A judge can't take judicial notice of a Presidential statement, or even of a Presidential tweet, and call it a full pardon of the party before her or him. It has to be presented to the court, and determined to apply to the party before the court, and to pardon the party for issues before the court. As Arpaio is awaiting sentencing, this step would be crucial.
I cannot say that this is settled law, but I don't think it is controverted law. Which brings up the matter of the pardon itself. As I understand, Trump has not appointed a Pardon Attorney; the office still exists in the Justice Department, but it has no leader. This would also be a case of first impression: can the President pardon in a case of criminal contempt of court? The answer would have to be: that's up to the court, and that's not an answer Trump would want to, well....court. Arpaio would insist the pardon was valid, the court would deny it in order to preserve its authority over its own rulings (Trump is not pardoning a crime, but a violation of a court order), and the whole thing would create publicity and legal questions Trump wouldn't want to be tied to (or ever understand, but that's another matter). But first and foremost, the pardon would have to be reduced to writing, which means a lawyer would have to tell the President the pardon was valid, and there wouldn't be a problem.

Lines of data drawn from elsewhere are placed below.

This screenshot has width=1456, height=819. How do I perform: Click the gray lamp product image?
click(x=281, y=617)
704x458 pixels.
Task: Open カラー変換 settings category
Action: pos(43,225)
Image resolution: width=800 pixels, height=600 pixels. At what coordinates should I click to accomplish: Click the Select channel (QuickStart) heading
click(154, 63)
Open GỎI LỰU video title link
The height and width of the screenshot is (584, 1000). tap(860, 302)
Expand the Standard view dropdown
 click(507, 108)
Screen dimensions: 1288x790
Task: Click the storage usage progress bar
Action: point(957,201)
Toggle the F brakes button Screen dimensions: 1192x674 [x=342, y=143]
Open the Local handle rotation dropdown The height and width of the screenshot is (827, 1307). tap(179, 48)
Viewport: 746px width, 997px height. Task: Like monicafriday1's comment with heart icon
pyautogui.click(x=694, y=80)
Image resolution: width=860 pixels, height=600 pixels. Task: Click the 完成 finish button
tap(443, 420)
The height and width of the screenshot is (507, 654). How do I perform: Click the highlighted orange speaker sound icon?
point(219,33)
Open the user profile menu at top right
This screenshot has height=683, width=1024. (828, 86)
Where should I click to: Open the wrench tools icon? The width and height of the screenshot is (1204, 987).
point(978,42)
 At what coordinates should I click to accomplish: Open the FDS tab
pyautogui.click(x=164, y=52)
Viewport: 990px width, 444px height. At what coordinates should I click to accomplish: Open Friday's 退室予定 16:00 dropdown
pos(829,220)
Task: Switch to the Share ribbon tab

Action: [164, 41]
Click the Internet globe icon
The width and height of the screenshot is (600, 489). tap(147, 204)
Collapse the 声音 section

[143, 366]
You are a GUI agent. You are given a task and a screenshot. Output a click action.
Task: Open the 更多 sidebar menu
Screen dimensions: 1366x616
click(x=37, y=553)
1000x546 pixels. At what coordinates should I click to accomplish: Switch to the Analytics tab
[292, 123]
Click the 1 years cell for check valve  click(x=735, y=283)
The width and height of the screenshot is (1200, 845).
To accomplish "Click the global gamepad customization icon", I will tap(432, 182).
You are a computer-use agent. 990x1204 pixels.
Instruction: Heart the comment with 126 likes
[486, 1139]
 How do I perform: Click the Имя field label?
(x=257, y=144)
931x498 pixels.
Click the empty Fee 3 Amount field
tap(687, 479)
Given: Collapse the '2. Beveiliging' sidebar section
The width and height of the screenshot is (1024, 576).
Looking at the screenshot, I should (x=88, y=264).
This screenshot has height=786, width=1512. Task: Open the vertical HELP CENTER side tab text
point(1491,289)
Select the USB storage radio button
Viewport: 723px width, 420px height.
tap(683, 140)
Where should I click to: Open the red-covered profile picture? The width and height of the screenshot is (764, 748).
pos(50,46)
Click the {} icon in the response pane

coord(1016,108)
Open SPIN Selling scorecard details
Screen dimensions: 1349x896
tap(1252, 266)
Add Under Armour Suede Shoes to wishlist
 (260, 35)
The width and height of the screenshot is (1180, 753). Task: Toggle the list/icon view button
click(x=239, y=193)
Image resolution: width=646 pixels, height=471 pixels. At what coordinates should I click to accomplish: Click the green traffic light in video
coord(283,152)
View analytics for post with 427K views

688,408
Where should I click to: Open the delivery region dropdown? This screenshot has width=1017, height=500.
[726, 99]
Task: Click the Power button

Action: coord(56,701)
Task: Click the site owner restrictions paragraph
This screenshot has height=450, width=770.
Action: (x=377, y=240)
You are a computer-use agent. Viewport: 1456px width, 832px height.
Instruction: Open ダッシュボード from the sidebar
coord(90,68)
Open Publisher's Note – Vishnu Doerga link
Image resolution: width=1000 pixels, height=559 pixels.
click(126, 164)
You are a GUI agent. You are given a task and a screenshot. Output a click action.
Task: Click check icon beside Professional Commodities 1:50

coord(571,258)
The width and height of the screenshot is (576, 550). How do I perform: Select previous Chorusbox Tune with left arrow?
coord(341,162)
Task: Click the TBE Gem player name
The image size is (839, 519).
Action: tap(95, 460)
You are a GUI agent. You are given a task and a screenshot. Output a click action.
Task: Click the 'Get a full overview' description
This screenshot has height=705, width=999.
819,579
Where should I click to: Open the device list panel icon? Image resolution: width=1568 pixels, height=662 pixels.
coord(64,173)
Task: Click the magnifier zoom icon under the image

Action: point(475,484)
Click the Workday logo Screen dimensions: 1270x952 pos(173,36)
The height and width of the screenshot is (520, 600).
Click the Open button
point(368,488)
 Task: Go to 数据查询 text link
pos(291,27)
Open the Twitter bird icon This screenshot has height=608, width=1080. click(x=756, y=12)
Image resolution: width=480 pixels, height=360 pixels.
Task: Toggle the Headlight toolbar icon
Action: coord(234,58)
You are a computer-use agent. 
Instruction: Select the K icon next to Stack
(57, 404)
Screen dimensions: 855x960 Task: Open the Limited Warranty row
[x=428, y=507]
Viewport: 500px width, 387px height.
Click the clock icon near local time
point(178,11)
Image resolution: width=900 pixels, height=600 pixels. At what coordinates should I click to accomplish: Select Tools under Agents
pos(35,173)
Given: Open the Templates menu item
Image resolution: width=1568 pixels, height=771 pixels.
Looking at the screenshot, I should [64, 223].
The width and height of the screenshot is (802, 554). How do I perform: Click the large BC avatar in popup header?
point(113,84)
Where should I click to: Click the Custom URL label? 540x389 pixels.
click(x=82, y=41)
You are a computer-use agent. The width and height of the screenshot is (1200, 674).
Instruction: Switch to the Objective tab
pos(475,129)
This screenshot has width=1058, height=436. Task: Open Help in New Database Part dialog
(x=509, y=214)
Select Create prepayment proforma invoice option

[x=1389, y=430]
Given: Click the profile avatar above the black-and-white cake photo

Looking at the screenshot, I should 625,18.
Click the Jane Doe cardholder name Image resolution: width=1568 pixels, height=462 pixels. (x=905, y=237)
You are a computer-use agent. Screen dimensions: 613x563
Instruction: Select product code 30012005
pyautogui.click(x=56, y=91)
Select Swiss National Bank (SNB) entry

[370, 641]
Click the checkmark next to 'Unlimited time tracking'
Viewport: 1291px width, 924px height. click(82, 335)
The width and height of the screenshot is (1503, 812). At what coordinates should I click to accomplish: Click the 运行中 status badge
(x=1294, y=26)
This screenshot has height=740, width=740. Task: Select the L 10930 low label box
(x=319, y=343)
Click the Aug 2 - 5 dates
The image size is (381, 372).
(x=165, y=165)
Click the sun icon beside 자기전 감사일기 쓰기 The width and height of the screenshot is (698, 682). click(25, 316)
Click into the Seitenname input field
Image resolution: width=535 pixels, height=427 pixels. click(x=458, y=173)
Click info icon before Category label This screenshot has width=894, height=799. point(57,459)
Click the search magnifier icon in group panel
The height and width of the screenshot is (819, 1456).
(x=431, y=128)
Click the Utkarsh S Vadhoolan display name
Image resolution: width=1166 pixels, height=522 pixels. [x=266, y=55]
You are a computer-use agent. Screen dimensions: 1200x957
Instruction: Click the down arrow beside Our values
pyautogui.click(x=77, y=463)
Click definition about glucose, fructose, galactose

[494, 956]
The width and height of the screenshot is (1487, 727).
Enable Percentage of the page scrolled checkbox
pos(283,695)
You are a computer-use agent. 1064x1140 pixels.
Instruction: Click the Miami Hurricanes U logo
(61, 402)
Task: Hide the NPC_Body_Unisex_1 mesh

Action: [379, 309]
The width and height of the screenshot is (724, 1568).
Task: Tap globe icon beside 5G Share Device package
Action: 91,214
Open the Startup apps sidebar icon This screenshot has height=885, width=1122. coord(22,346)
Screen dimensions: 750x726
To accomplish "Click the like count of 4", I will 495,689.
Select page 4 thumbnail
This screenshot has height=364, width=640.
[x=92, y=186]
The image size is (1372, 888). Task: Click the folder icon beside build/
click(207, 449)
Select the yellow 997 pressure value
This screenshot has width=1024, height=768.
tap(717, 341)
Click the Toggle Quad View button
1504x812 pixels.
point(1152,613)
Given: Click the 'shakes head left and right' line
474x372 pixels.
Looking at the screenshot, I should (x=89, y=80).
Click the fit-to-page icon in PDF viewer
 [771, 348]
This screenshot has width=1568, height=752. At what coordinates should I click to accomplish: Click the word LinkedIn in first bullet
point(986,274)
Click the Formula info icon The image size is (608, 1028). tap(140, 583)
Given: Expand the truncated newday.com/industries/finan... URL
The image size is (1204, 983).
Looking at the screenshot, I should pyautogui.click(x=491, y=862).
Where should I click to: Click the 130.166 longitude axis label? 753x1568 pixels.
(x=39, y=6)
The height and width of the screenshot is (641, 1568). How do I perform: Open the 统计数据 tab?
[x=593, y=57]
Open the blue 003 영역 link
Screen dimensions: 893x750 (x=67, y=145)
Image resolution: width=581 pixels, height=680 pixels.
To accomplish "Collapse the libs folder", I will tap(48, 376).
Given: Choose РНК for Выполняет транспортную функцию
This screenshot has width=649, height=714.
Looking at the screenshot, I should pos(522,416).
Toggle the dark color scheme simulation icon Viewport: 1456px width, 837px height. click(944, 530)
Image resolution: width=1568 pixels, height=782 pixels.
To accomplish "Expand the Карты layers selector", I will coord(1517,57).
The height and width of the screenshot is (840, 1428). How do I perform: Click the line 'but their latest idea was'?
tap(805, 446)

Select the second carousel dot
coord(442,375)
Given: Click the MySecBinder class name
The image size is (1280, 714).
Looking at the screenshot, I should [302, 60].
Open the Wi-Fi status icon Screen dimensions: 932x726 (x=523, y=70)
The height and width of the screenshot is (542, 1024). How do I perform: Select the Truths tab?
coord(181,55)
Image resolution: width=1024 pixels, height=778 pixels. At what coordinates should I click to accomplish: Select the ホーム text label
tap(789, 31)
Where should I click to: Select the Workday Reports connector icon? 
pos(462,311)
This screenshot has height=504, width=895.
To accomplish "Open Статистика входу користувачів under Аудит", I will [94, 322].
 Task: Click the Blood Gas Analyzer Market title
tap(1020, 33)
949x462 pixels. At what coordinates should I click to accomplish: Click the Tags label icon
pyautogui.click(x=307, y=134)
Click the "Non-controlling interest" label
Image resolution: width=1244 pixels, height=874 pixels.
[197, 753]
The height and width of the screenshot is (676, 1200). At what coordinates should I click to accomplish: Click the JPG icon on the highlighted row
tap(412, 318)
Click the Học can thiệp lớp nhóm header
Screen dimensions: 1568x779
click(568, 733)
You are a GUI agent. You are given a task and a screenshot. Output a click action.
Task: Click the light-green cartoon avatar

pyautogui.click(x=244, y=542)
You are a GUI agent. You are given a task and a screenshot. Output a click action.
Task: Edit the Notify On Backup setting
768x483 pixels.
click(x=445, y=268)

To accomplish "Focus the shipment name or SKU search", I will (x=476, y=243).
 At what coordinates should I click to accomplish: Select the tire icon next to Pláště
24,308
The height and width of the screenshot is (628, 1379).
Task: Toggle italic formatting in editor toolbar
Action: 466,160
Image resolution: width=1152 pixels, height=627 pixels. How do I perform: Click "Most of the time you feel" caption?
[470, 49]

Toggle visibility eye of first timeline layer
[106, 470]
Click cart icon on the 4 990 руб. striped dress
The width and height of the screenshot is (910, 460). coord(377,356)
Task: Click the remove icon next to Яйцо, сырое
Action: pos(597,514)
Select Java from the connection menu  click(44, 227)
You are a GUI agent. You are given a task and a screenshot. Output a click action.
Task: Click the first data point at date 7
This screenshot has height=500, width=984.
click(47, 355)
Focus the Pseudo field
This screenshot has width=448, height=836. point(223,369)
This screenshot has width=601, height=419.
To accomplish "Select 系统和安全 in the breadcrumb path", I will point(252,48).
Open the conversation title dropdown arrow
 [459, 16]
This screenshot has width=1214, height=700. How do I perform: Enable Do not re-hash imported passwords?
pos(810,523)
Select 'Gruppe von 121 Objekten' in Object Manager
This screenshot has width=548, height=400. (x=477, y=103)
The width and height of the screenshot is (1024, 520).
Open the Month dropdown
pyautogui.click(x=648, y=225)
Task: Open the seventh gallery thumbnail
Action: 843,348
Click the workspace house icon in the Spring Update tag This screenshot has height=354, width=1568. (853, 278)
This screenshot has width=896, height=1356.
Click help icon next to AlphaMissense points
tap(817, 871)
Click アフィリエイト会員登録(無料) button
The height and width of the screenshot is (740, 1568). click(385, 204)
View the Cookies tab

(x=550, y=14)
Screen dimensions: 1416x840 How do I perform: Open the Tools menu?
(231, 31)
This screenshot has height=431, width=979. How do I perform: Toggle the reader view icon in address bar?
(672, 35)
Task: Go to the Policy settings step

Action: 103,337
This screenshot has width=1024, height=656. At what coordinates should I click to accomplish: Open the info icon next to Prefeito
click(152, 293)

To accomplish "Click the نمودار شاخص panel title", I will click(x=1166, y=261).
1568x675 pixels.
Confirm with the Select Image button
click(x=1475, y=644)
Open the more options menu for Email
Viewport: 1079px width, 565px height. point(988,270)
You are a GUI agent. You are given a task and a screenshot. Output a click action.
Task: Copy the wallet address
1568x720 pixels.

I strongly suspect Trump has been told there would be a problem, and he's quietly backing away from Arpaio in another example of his mouth writing a check his Presidential ass can't cash. Keith Olbermann asked the other day: Whatever happened to North Korea? The answer is: China, who said any attack on North Korea would be considered an attack on China. The answer here is: any pardon for criminal contempt would be considered an assault not just on the minorities Arpaio oppressed, but on the judicial system itself.
And even saving Sheriff Joe's bacon ain't worth that fight.